== Stated goal ==
In the entries below, from the first line through the line containing "(x=384, y=193)", switch "launcher" to "rocket launcher" and reproduce those lines with nothing else altered, leaving out the pictures.

== Material for this exercise ==
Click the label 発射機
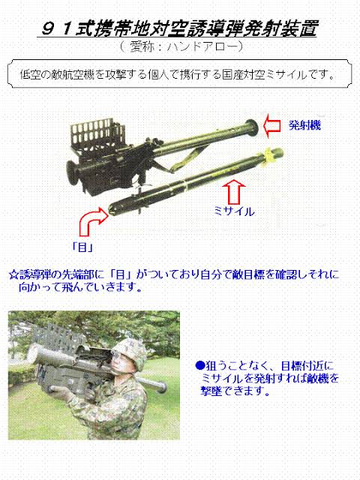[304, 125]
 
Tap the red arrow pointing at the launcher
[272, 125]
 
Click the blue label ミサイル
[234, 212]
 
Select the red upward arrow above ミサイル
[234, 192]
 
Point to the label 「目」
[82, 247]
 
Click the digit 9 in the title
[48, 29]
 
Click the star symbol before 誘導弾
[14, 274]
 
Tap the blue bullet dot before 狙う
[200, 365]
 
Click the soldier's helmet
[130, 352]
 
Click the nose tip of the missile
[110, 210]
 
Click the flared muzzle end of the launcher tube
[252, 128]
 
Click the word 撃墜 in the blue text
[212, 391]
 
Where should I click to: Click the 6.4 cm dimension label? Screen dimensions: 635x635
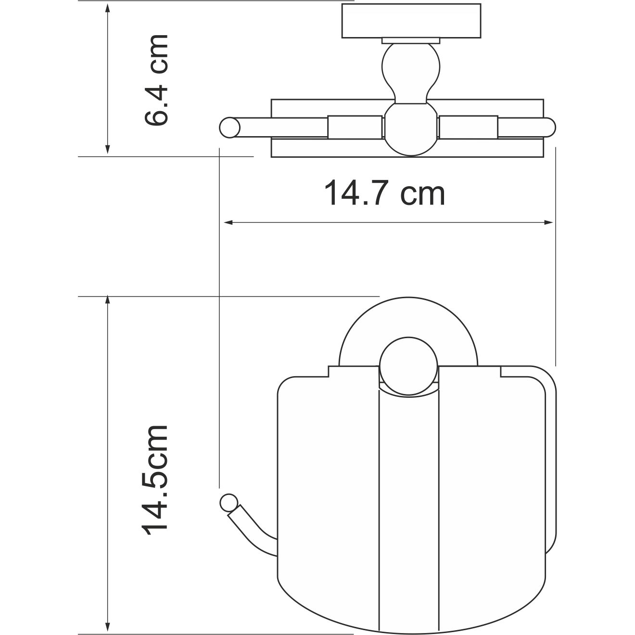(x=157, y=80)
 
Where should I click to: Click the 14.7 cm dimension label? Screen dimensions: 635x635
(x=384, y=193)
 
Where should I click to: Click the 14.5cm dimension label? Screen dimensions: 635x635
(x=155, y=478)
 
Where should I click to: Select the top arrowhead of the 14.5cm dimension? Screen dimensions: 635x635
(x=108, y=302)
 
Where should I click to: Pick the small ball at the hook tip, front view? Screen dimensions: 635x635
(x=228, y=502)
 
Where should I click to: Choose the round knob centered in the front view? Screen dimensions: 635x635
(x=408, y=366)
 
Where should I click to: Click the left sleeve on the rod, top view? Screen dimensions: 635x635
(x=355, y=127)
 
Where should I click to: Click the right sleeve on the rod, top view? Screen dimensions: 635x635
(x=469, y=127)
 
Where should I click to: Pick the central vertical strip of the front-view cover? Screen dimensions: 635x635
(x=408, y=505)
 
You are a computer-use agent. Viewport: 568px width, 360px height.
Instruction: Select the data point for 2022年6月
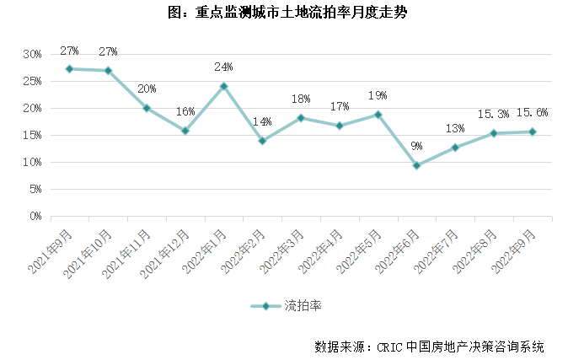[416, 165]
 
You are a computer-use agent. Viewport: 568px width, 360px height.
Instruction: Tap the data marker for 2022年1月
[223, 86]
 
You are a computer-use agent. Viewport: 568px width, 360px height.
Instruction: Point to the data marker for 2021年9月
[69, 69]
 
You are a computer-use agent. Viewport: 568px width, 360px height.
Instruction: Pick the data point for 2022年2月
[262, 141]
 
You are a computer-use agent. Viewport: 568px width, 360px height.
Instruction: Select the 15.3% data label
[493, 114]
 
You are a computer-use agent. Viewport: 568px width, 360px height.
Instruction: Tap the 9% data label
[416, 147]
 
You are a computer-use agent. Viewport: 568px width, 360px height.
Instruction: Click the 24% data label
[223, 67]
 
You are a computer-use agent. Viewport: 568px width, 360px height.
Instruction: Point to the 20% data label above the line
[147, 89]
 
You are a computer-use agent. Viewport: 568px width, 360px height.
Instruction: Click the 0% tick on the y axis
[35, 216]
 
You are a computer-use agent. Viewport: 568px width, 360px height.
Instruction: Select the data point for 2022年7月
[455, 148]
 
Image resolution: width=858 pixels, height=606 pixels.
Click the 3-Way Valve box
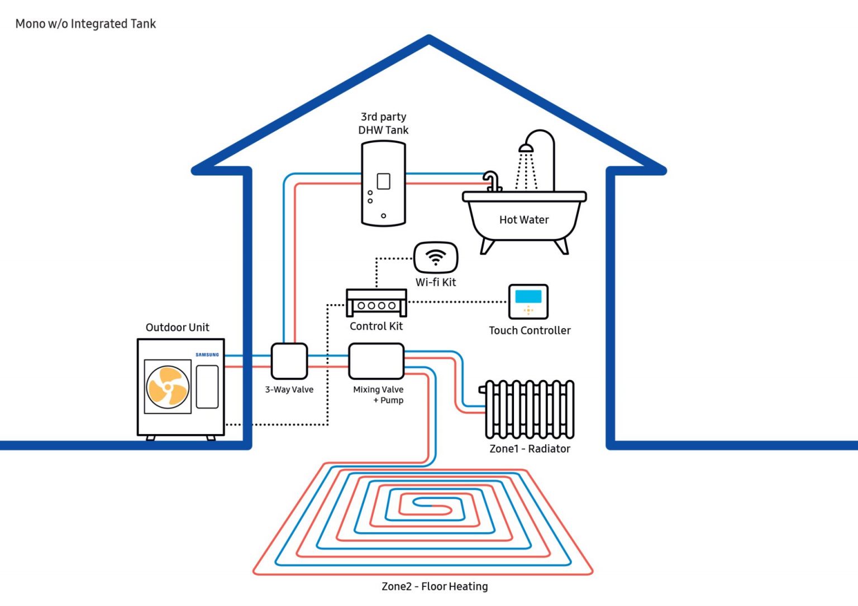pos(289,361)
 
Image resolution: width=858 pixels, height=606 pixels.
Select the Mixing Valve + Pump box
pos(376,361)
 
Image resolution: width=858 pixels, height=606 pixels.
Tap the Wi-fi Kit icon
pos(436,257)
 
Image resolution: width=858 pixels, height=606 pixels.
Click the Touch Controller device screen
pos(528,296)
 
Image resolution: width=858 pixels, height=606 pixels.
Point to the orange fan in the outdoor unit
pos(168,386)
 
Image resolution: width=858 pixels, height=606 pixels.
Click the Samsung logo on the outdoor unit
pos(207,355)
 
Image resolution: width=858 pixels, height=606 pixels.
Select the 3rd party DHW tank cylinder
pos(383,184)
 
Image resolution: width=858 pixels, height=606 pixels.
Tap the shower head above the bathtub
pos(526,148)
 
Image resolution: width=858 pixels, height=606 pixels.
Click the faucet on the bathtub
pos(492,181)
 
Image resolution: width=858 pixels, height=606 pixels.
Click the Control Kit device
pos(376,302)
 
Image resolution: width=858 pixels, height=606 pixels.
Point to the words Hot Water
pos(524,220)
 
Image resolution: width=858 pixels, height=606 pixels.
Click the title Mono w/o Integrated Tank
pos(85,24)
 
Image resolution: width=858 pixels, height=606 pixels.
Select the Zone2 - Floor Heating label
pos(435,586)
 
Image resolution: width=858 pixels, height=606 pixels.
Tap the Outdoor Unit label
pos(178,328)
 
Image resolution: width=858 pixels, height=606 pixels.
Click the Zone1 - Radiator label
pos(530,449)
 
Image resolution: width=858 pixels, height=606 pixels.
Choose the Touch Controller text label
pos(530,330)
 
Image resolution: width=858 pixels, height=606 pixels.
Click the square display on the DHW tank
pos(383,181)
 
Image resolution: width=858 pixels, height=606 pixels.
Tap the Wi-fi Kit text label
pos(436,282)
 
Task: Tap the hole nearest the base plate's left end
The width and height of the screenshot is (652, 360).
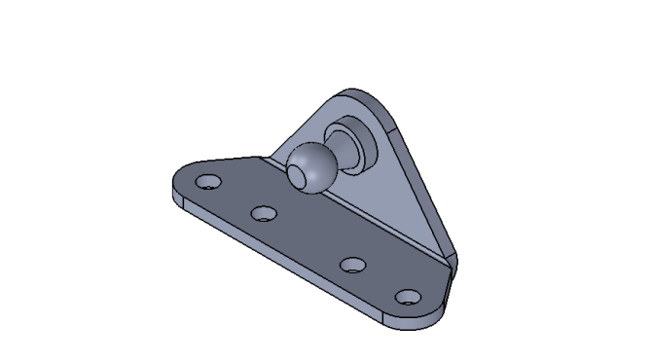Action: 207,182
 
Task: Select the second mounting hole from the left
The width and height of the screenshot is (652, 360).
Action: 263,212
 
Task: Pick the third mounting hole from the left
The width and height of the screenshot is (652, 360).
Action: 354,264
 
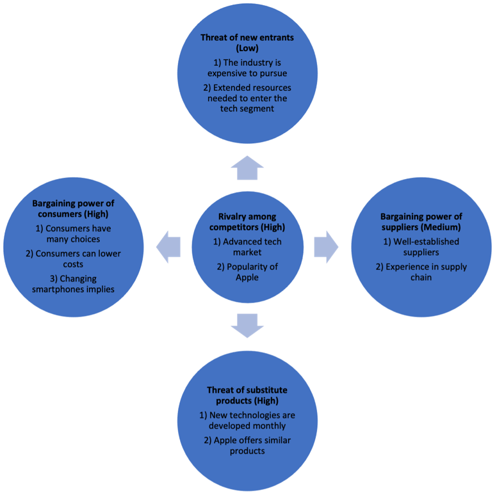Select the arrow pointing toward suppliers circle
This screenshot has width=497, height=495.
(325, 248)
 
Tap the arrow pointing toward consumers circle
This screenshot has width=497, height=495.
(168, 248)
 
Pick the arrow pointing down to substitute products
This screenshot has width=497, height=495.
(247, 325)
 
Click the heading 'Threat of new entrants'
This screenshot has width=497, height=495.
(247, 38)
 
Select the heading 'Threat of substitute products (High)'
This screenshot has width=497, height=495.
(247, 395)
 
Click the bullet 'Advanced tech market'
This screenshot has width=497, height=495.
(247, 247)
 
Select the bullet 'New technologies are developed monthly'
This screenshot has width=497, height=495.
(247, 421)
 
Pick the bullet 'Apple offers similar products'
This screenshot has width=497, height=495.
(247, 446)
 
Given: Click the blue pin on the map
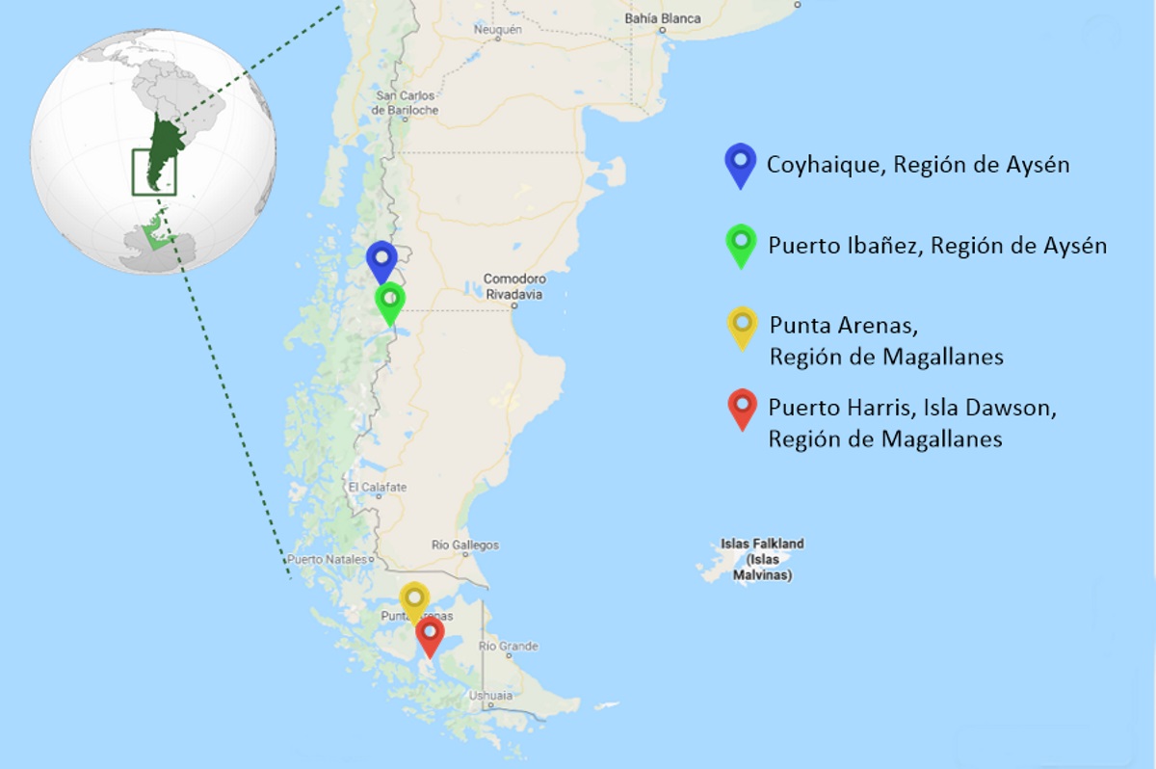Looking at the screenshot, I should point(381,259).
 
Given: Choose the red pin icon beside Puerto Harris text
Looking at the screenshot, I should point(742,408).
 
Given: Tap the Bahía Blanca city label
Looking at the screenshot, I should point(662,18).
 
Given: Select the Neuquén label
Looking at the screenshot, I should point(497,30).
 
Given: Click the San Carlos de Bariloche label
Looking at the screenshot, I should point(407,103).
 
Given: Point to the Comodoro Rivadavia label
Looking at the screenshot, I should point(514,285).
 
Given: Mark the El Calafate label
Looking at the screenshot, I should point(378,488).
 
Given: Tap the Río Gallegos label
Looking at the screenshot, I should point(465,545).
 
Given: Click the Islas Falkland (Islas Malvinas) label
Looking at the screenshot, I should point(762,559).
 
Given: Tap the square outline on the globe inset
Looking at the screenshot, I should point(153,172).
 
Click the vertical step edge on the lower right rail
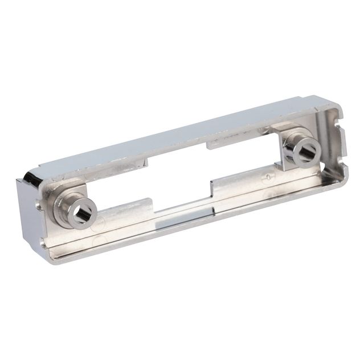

== Correct output ==
Click the label 発射機
[304, 125]
 
Tap the red arrow pointing at the rocket launcher
[272, 125]
 
Click the blue label ミサイル
[234, 212]
 
Select the red upward arrow above ミサイル
[234, 192]
 
Point to the label 「目」
[82, 247]
 
Click the digit 9 in the title
[48, 29]
 
Click the star symbol before 誘導弾
[14, 274]
 
Tap the blue bullet dot before 狙う
[200, 365]
 
Click the soldier's helmet
[130, 352]
 
Click the nose tip of the missile
[110, 210]
 
Click the flared muzzle end of the rocket launcher tube
[252, 128]
 
Click the word 撃墜 in the blue text
[212, 391]
 
Where should I click to: Click the 6.4 cm dimension label? Screen dimensions: 635x635
(x=157, y=80)
 
Where should I click to: Click the 14.7 cm dimension label? Screen dimensions: 635x635
(x=384, y=193)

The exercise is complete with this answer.